Mais on recherchait également à expérimenter les pédagogies nouvelles, à explorer de nouveaux accès au savoir.

  • En 1909, on crée à Sévigné un jardin d'enfants
  • En 1910, on met en place des cours "froebéliens", on utilise le matériel pédagogique "Montessori"

Rien n'est trop ambitieux pour illustrer la devise (une citation de Pascal) qui est encore aujourd'hui celle du Collège Sévigné : "Travaillons à bien penser". Les méthodes pédagogiques nouvelles mises au point dans la section enfantine ont été largement répandues et ont favorisé l’ouverture d’établissements similaires. Ainsi, le cours de formation de jardinières d’enfants et de maîtresses pour les petites classes exista jusqu’à la disparition du diplôme ; elle contribua à former des générations d’enseignants des classes maternelles et élémentaires.

Le Collège aujourd'hui :
exigence, humanisme, ouverture sur le monde contemporain

Cet héritage est encore le nôtre

Devenu mixte en 1969, l’établissement accueille aujourd’hui des élèves de la maternelle aux classes terminales ainsi que des étudiants préparant les concours de l'enseignement, des métiers du cinéma, de l'Ecole du Louvre. Il comptait déjà 450 à 500 élèves et étudiants dans les années 1920. Il en compte actuellement près de 1400 qui se répartissent de la maternelle aux préparations de concours (300 environ au primaire, 600 dans le secondaire, près de 800 dans le supérieur en 2021).
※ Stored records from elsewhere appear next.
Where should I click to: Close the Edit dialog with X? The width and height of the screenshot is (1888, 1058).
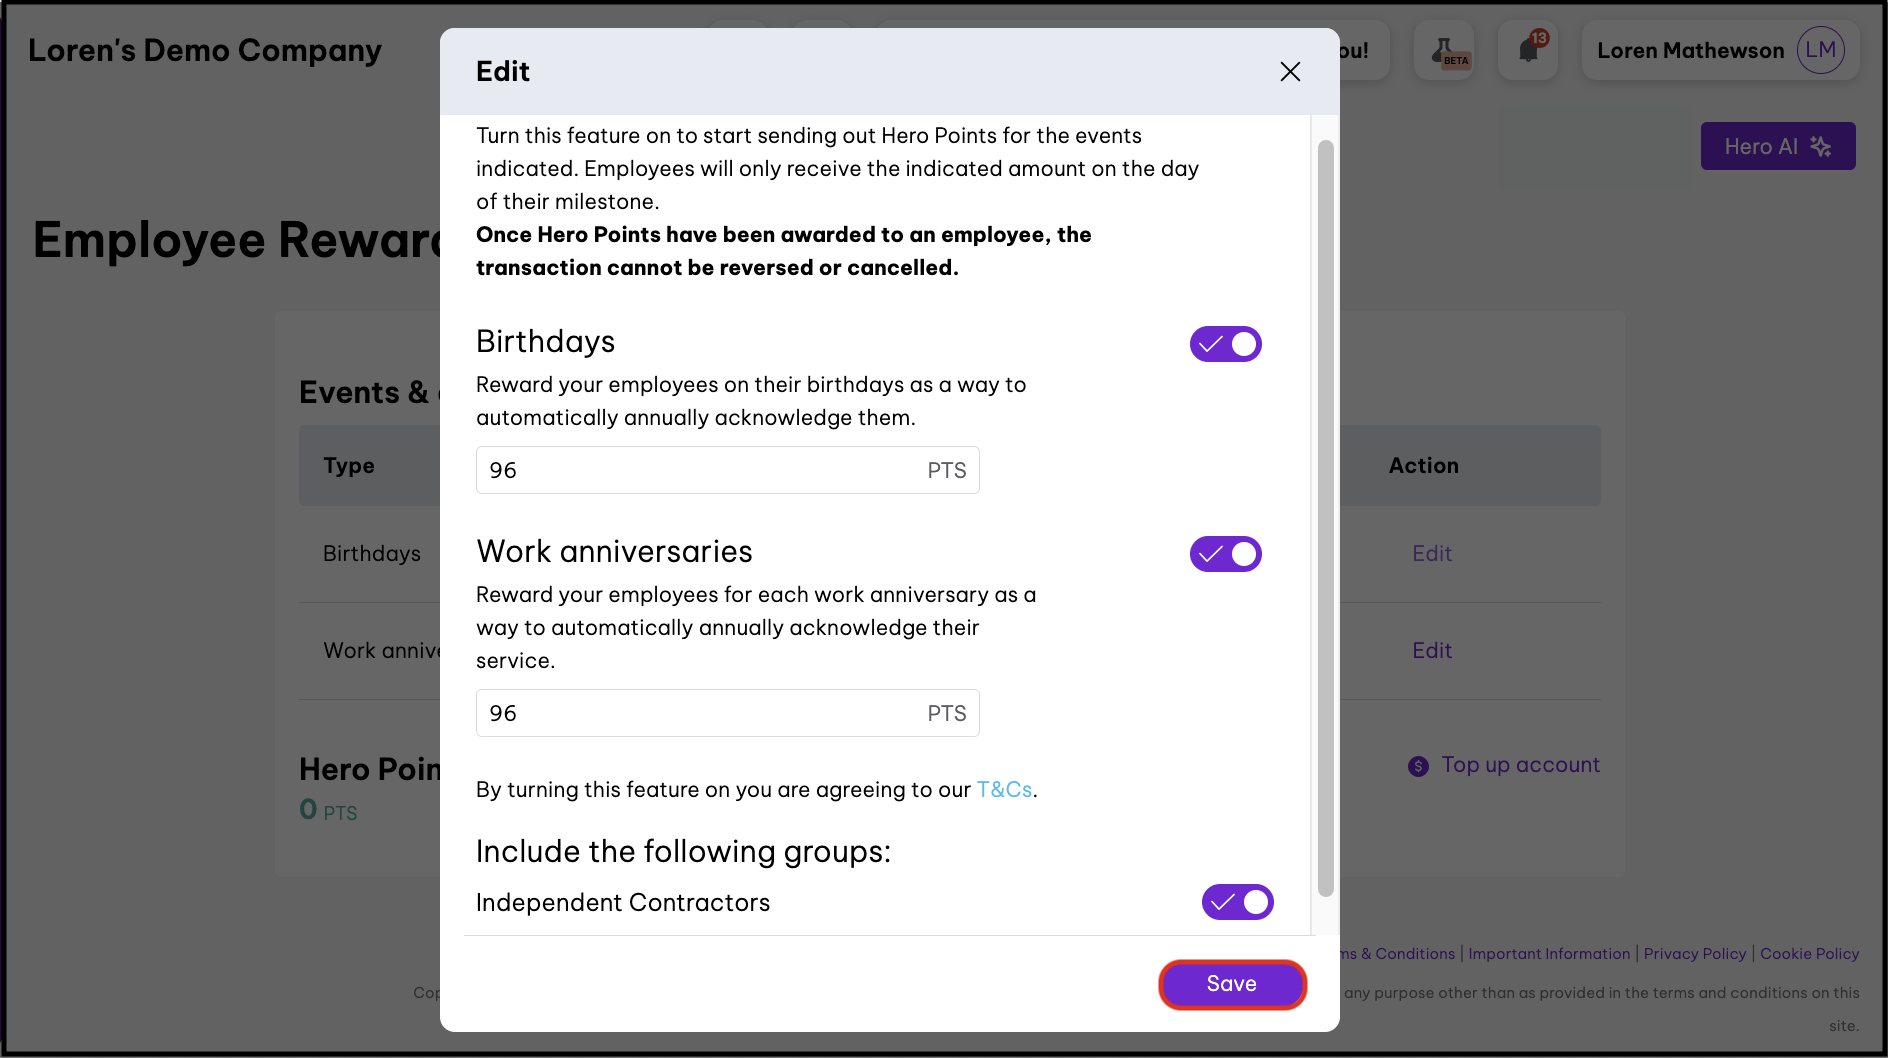click(x=1290, y=72)
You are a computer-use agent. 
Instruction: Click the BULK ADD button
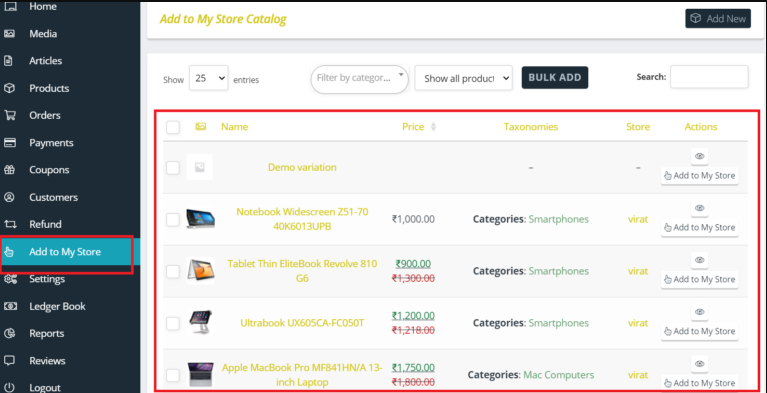pos(555,77)
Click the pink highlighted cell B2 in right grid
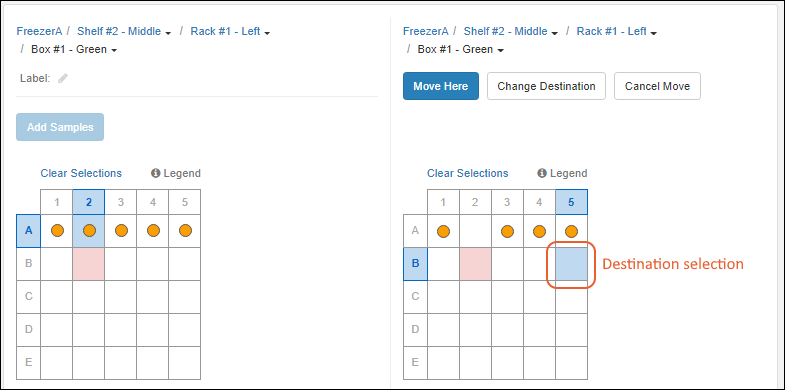 coord(475,264)
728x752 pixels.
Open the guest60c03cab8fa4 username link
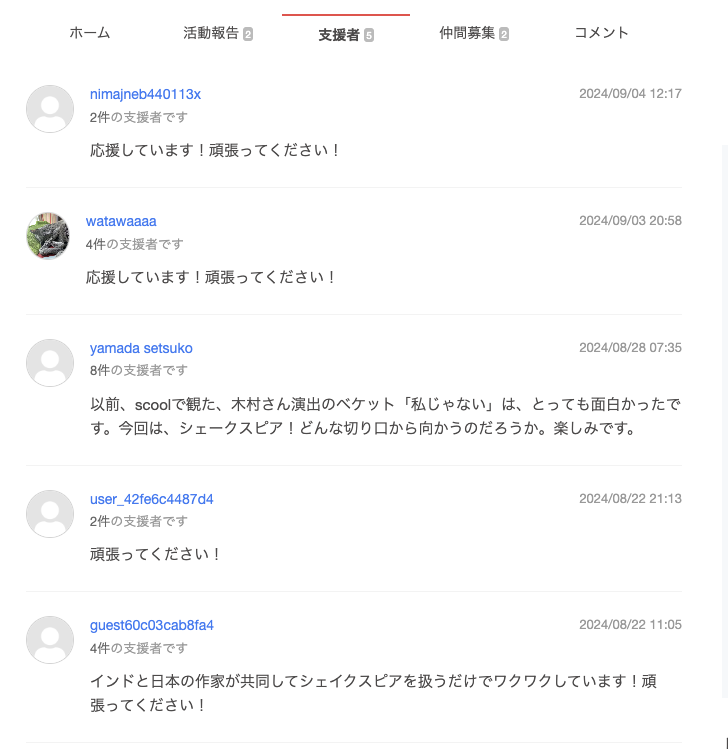point(151,625)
Le Collège Sévigné, après presque 140 ans d'existence, continue de revendiquer un enseignement humaniste et exigeant : de la petite section de maternelle au CM2, Sévigné a conçu désormais un programme d'enseignement conforme aux attentes de l'éducation nationale mais enseigné à la fois en français et en anglais. Dans la continuité de l'école primaire, une filière bilingue et biculturelle français/anglais a été créée au collège. Elle se conclut au lycée par la préparation baccalauréat français international.

L'enseignement supérieur : de nouveaux outils numériques pour une meilleure transmission des savoirs

Classe sup

Dans le supérieur, le Collège prépare aux agrégations et aux Capes (externes et internes) de Lettres et d'Histoire-Géographie, mais aussi au test probatoire d'entrée à l'École du Louvre ainsi qu'aux grandes écoles de cinéma. Ouvert aux technologies de son époque, il ne cesse de s'adapter aux besoins nouveaux des étudiants. Il offre des formations hybrides (en présentiel et à distance) permettant à chacun de construire son parcours en fonction de ses besoins et de ses disponibilités. Notre bibliothèque numérique, nos cours en ligne (enregistrements aux formats audio ou vidéo) complètent notre offre en présentiel ainsi que nos cours intégralement rédigés, connus pour leur degré d'exigence et leur très haut niveau. Tout est mis en oeuvre, pour les inscrits en présentiel tout autant que pour ceux qui étudient à distance, pour favoriser la coopération, la mutualisation des données, la résolution en commun des problèmes, lorsque cela est possible : le forum, la bibliothèque sont là pour favoriser les échanges entre les inscrits et cet esprit de coopération que nous souhaitons développer dans la préparation des concours.

 

Sévigné et les Universités françaises et étrangères

Les liens de Sévigné avec l'Université demeurent vivants et féconds. Divers échanges enrichissent les relations du Collège avec la recherche française et les établissements publics du supérieur.
La bibliothèque de l'École Normale Supérieure vient de faire don à notre établissement d'une petite partie de son magnifique fonds; des journées d'étude ouvertes à tous, portant sur des auteurs et des sujets liés à l'agrégation, sont organisées en partenariat entre diverses universités et Sévigné; les enseignants des meilleurs établissements français continuent de dispenser leurs cours ici, dans l'esprit même qui avait présidé au moment de la fondation du Collège.